Interface element records
○ ○ ○
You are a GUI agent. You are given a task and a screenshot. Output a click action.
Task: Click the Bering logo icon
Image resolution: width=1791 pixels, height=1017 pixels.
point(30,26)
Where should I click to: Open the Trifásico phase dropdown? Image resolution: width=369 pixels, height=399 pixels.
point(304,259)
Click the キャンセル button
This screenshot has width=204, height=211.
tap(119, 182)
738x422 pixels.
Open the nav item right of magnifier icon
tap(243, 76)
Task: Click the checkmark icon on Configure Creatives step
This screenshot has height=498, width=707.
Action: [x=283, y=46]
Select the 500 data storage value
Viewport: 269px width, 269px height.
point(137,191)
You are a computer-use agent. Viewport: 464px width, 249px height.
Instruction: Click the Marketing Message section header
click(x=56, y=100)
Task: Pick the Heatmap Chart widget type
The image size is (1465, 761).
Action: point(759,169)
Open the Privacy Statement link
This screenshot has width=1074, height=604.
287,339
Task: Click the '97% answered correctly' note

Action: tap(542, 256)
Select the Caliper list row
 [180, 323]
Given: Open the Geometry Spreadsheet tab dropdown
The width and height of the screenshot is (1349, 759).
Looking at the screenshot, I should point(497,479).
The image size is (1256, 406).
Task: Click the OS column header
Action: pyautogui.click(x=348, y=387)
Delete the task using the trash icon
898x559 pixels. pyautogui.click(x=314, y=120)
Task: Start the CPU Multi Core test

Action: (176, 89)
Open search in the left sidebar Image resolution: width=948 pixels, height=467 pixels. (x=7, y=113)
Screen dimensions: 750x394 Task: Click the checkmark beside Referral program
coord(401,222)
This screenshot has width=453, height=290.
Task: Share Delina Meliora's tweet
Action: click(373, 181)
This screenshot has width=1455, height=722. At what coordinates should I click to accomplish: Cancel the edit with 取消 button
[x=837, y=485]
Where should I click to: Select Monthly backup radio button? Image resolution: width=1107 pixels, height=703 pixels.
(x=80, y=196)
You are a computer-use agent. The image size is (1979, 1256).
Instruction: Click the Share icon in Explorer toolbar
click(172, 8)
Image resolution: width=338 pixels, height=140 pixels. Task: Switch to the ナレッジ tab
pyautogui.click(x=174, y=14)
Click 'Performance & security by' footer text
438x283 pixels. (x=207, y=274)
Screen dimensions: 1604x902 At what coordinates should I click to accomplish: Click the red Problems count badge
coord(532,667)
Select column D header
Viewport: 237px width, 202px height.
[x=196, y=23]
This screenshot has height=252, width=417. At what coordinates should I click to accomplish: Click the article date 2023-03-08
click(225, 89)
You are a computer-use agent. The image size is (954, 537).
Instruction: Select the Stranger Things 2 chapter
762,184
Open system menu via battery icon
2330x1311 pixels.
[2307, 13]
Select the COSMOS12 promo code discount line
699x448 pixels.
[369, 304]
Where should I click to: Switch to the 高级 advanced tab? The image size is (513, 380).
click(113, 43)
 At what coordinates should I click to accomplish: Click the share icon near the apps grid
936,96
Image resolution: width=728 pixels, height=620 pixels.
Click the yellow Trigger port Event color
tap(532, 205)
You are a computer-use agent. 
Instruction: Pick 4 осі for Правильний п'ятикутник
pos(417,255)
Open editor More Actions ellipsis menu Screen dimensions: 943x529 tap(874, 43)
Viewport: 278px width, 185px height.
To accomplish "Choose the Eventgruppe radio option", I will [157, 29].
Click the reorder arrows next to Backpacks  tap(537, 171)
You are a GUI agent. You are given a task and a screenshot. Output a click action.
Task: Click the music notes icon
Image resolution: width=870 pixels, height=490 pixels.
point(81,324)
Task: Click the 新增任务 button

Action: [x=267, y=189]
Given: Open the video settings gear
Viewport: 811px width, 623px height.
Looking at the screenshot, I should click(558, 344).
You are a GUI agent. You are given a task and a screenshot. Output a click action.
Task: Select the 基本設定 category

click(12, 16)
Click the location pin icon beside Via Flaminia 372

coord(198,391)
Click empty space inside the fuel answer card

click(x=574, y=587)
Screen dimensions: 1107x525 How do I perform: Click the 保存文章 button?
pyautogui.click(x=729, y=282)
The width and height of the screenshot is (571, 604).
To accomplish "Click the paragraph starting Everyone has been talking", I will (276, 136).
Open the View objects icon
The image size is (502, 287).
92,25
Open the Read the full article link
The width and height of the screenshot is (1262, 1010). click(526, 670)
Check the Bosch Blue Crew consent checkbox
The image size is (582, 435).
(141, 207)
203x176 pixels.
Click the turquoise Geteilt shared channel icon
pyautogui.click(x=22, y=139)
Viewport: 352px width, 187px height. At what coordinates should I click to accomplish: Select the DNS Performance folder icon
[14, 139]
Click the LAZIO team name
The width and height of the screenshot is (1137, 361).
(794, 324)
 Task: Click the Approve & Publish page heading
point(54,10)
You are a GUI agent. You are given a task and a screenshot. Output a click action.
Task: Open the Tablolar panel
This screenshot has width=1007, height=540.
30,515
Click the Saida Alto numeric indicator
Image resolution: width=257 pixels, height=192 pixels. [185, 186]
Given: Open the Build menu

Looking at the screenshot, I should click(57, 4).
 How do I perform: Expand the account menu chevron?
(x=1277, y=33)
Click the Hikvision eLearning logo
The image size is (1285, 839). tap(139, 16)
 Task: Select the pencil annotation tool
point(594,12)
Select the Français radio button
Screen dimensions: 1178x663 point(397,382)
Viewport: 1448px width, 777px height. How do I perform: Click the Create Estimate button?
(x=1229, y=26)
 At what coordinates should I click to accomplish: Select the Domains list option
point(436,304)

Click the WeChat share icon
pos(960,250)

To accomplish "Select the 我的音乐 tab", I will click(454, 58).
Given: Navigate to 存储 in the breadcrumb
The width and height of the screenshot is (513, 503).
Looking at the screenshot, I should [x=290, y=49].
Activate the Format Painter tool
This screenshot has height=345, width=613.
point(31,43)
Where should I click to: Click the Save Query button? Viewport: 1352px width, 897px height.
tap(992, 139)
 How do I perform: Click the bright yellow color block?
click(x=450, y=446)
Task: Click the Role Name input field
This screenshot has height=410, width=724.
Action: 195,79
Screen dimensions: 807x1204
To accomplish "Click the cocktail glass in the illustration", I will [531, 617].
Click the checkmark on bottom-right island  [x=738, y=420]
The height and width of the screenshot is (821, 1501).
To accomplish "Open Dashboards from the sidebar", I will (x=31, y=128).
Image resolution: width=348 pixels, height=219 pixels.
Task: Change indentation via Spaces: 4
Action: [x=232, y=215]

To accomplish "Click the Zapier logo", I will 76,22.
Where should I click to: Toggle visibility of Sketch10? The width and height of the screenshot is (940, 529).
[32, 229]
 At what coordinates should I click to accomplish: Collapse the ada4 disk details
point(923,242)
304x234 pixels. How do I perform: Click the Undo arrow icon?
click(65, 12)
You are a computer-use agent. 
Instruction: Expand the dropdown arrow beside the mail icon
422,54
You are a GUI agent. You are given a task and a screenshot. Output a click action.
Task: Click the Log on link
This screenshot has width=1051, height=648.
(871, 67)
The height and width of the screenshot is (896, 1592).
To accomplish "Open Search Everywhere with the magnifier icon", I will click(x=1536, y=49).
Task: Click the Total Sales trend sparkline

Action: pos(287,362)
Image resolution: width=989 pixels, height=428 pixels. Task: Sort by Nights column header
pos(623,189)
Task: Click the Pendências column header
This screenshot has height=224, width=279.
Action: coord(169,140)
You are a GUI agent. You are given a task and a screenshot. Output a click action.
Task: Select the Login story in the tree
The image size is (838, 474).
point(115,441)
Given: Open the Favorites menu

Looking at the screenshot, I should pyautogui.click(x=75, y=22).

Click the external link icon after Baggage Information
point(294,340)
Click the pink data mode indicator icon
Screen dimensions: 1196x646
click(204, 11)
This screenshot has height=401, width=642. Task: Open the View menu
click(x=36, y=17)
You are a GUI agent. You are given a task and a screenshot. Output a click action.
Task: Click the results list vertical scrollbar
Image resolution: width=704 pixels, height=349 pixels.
○ ○ ○
▸ **TO DO**
Output, as a numbered list with blank lines omitted, everything in the records from the line containing "Select the Caliper list row" down to the line containing "click(225, 89)", both included.

▸ **FINISHED EXERCISE**
1. Select the Caliper list row
2.  [180, 323]
3. Given: Open the Geometry Spreadsheet tab dropdown
4. The width and height of the screenshot is (1349, 759).
5. Looking at the screenshot, I should point(497,479).
6. The image size is (1256, 406).
7. Task: Click the OS column header
8. Action: pyautogui.click(x=348, y=387)
9. Delete the task using the trash icon
10. 898x559 pixels. pyautogui.click(x=314, y=120)
11. Task: Start the CPU Multi Core test
12. Action: (176, 89)
13. Open search in the left sidebar Image resolution: width=948 pixels, height=467 pixels. (x=7, y=113)
14. Screen dimensions: 750x394 Task: Click the checkmark beside Referral program
15. coord(401,222)
16. This screenshot has width=453, height=290.
17. Task: Share Delina Meliora's tweet
18. Action: click(373, 181)
19. This screenshot has width=1455, height=722. At what coordinates should I click to accomplish: Cancel the edit with 取消 button
20. [x=837, y=485]
21. Where should I click to: Select Monthly backup radio button? Image resolution: width=1107 pixels, height=703 pixels.
22. (x=80, y=196)
23. You are a computer-use agent. The image size is (1979, 1256).
24. Instruction: Click the Share icon in Explorer toolbar
25. click(172, 8)
26. Image resolution: width=338 pixels, height=140 pixels. Task: Switch to the ナレッジ tab
27. pyautogui.click(x=174, y=14)
28. Click 'Performance & security by' footer text
29. 438x283 pixels. (x=207, y=274)
30. Screen dimensions: 1604x902 At what coordinates should I click to accomplish: Click the red Problems count badge
31. coord(532,667)
32. Select column D header
33. Viewport: 237px width, 202px height.
34. [x=196, y=23]
35. This screenshot has height=252, width=417. At what coordinates should I click to accomplish: Click the article date 2023-03-08
36. click(225, 89)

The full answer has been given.